[YOUR INSTRUCTIONS] All of the entries are to be restated word for word.

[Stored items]
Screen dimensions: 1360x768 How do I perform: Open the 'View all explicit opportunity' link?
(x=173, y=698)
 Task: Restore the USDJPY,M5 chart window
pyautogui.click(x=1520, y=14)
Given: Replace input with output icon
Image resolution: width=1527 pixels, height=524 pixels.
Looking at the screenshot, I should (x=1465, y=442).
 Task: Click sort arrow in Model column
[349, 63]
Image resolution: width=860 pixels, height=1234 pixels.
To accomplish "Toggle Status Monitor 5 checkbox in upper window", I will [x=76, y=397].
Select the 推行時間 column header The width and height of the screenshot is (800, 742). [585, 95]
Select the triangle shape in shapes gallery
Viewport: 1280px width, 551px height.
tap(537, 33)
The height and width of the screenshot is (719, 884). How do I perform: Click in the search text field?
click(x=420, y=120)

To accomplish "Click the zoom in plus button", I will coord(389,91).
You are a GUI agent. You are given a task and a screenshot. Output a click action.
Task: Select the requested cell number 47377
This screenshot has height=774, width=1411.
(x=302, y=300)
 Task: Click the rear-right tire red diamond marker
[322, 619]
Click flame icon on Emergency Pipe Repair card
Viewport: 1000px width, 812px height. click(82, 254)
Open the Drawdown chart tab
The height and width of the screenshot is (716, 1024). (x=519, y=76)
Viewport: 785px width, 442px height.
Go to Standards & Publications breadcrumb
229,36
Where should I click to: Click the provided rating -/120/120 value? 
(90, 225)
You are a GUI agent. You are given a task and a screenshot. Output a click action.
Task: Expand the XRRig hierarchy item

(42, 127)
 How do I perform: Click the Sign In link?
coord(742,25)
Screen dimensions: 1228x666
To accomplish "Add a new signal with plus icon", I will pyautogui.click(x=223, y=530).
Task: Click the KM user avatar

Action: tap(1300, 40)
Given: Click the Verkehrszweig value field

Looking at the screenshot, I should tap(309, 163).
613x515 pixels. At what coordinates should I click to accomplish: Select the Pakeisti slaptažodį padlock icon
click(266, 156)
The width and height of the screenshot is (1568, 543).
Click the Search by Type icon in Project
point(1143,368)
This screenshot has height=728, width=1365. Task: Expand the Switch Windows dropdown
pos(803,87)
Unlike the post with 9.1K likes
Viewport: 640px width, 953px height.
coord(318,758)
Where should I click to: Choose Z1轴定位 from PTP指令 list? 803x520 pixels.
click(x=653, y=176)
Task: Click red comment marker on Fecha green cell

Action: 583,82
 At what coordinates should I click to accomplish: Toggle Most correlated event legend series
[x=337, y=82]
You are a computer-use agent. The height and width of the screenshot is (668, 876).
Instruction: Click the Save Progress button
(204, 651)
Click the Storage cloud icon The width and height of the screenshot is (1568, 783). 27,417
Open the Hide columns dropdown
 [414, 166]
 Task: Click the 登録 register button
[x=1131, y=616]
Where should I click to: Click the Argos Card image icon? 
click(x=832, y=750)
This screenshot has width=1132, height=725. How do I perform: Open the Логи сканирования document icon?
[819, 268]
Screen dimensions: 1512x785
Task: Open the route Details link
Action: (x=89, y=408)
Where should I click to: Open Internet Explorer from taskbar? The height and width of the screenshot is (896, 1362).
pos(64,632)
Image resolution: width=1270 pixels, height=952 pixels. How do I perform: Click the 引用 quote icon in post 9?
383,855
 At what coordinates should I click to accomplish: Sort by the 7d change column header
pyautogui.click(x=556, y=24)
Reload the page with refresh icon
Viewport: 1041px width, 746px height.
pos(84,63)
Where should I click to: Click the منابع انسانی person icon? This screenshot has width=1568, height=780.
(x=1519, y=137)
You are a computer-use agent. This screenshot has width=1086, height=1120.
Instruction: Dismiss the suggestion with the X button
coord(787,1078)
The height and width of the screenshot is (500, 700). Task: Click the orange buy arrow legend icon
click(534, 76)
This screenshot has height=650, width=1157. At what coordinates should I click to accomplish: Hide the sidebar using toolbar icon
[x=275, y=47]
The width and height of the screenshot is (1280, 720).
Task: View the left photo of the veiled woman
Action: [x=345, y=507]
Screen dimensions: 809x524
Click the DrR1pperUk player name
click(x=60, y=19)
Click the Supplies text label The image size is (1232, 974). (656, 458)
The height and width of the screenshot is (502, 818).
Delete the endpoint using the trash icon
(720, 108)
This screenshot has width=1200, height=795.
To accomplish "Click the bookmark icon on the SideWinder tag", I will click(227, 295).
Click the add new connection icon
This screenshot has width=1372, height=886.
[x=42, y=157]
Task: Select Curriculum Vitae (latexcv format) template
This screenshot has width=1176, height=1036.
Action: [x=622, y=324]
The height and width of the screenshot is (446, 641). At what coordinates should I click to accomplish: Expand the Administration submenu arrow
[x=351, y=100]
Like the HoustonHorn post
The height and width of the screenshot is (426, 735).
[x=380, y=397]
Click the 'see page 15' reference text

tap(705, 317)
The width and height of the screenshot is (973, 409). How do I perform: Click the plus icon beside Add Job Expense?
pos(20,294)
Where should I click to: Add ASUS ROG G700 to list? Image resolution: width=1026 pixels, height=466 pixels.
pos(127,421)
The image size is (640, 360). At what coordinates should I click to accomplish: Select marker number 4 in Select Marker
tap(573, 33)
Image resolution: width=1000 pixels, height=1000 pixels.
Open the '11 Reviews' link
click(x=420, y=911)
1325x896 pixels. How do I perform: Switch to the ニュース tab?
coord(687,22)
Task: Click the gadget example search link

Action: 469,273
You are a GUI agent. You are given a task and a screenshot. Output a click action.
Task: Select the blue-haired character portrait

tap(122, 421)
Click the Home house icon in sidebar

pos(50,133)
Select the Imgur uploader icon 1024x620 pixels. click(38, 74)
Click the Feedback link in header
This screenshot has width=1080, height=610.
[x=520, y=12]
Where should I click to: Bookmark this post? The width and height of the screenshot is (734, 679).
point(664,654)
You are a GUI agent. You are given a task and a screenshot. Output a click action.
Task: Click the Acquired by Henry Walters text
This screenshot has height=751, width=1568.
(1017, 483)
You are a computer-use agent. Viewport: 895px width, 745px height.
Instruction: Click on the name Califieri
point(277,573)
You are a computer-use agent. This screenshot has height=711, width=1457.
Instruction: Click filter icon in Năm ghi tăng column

[WRITTEN RESPONSE]
Screen dimensions: 1360x768 How do I perform: Open the 'View all explicit opportunity' link?
(x=173, y=698)
 Task: Restore the USDJPY,M5 chart window
pyautogui.click(x=1520, y=14)
Given: Replace input with output icon
Image resolution: width=1527 pixels, height=524 pixels.
Looking at the screenshot, I should (x=1465, y=442).
 Task: Click sort arrow in Model column
[349, 63]
Image resolution: width=860 pixels, height=1234 pixels.
To accomplish "Toggle Status Monitor 5 checkbox in upper window", I will [x=76, y=397].
Select the 推行時間 column header The width and height of the screenshot is (800, 742). [585, 95]
Select the triangle shape in shapes gallery
Viewport: 1280px width, 551px height.
tap(537, 33)
The height and width of the screenshot is (719, 884). How do I perform: Click in the search text field?
click(x=420, y=120)

To accomplish "Click the zoom in plus button", I will coord(389,91).
You are a GUI agent. You are given a task and a screenshot. Output a click action.
Task: Select the requested cell number 47377
This screenshot has height=774, width=1411.
(x=302, y=300)
 Task: Click the rear-right tire red diamond marker
[322, 619]
Click flame icon on Emergency Pipe Repair card
Viewport: 1000px width, 812px height. click(82, 254)
Open the Drawdown chart tab
The height and width of the screenshot is (716, 1024). (x=519, y=76)
Viewport: 785px width, 442px height.
Go to Standards & Publications breadcrumb
229,36
Where should I click to: Click the provided rating -/120/120 value? 
(90, 225)
You are a GUI agent. You are given a task and a screenshot. Output a click action.
Task: Expand the XRRig hierarchy item

(42, 127)
 How do I perform: Click the Sign In link?
coord(742,25)
Screen dimensions: 1228x666
To accomplish "Add a new signal with plus icon", I will pyautogui.click(x=223, y=530).
Task: Click the KM user avatar

Action: tap(1300, 40)
Given: Click the Verkehrszweig value field

Looking at the screenshot, I should tap(309, 163).
613x515 pixels. At what coordinates should I click to accomplish: Select the Pakeisti slaptažodį padlock icon
click(266, 156)
The width and height of the screenshot is (1568, 543).
Click the Search by Type icon in Project
point(1143,368)
This screenshot has height=728, width=1365. Task: Expand the Switch Windows dropdown
pos(803,87)
Unlike the post with 9.1K likes
Viewport: 640px width, 953px height.
coord(318,758)
Where should I click to: Choose Z1轴定位 from PTP指令 list? 803x520 pixels.
click(x=653, y=176)
Task: Click red comment marker on Fecha green cell

Action: 583,82
 At what coordinates should I click to accomplish: Toggle Most correlated event legend series
[x=337, y=82]
You are a computer-use agent. The height and width of the screenshot is (668, 876).
Instruction: Click the Save Progress button
(204, 651)
Click the Storage cloud icon The width and height of the screenshot is (1568, 783). 27,417
Open the Hide columns dropdown
 [414, 166]
 Task: Click the 登録 register button
[x=1131, y=616]
Where should I click to: Click the Argos Card image icon? 
click(x=832, y=750)
This screenshot has width=1132, height=725. How do I perform: Open the Логи сканирования document icon?
[819, 268]
Screen dimensions: 1512x785
Task: Open the route Details link
Action: (x=89, y=408)
Where should I click to: Open Internet Explorer from taskbar? The height and width of the screenshot is (896, 1362).
pos(64,632)
Image resolution: width=1270 pixels, height=952 pixels. How do I perform: Click the 引用 quote icon in post 9?
383,855
 At what coordinates should I click to accomplish: Sort by the 7d change column header
pyautogui.click(x=556, y=24)
Reload the page with refresh icon
Viewport: 1041px width, 746px height.
pos(84,63)
Where should I click to: Click the منابع انسانی person icon? This screenshot has width=1568, height=780.
(x=1519, y=137)
You are a computer-use agent. This screenshot has width=1086, height=1120.
Instruction: Dismiss the suggestion with the X button
coord(787,1078)
The height and width of the screenshot is (500, 700). Task: Click the orange buy arrow legend icon
click(534, 76)
This screenshot has height=650, width=1157. At what coordinates should I click to accomplish: Hide the sidebar using toolbar icon
[x=275, y=47]
The width and height of the screenshot is (1280, 720).
Task: View the left photo of the veiled woman
Action: [x=345, y=507]
Screen dimensions: 809x524
Click the DrR1pperUk player name
click(x=60, y=19)
Click the Supplies text label The image size is (1232, 974). (656, 458)
The height and width of the screenshot is (502, 818).
Delete the endpoint using the trash icon
(720, 108)
This screenshot has width=1200, height=795.
To accomplish "Click the bookmark icon on the SideWinder tag", I will click(227, 295).
Click the add new connection icon
This screenshot has width=1372, height=886.
[x=42, y=157]
Task: Select Curriculum Vitae (latexcv format) template
This screenshot has width=1176, height=1036.
Action: [x=622, y=324]
The height and width of the screenshot is (446, 641). At what coordinates should I click to accomplish: Expand the Administration submenu arrow
[x=351, y=100]
Like the HoustonHorn post
The height and width of the screenshot is (426, 735).
[x=380, y=397]
Click the 'see page 15' reference text

tap(705, 317)
The width and height of the screenshot is (973, 409). How do I perform: Click the plus icon beside Add Job Expense?
pos(20,294)
Where should I click to: Add ASUS ROG G700 to list? Image resolution: width=1026 pixels, height=466 pixels.
pos(127,421)
The image size is (640, 360). At what coordinates should I click to accomplish: Select marker number 4 in Select Marker
tap(573, 33)
Image resolution: width=1000 pixels, height=1000 pixels.
Open the '11 Reviews' link
click(x=420, y=911)
1325x896 pixels. How do I perform: Switch to the ニュース tab?
coord(687,22)
Task: Click the gadget example search link

Action: 469,273
You are a GUI agent. You are given a task and a screenshot. Output a click action.
Task: Select the blue-haired character portrait

tap(122, 421)
Click the Home house icon in sidebar

pos(50,133)
Select the Imgur uploader icon 1024x620 pixels. click(38, 74)
Click the Feedback link in header
This screenshot has width=1080, height=610.
[x=520, y=12]
Where should I click to: Bookmark this post? The width and height of the screenshot is (734, 679).
point(664,654)
You are a GUI agent. You are given a task and a screenshot. Output a click action.
Task: Click the Acquired by Henry Walters text
This screenshot has height=751, width=1568.
(1017, 483)
You are a computer-use agent. Viewport: 895px width, 745px height.
Instruction: Click on the name Califieri
point(277,573)
You are a computer-use agent. This screenshot has height=711, width=1457.
Instruction: Click filter icon in Năm ghi tăng column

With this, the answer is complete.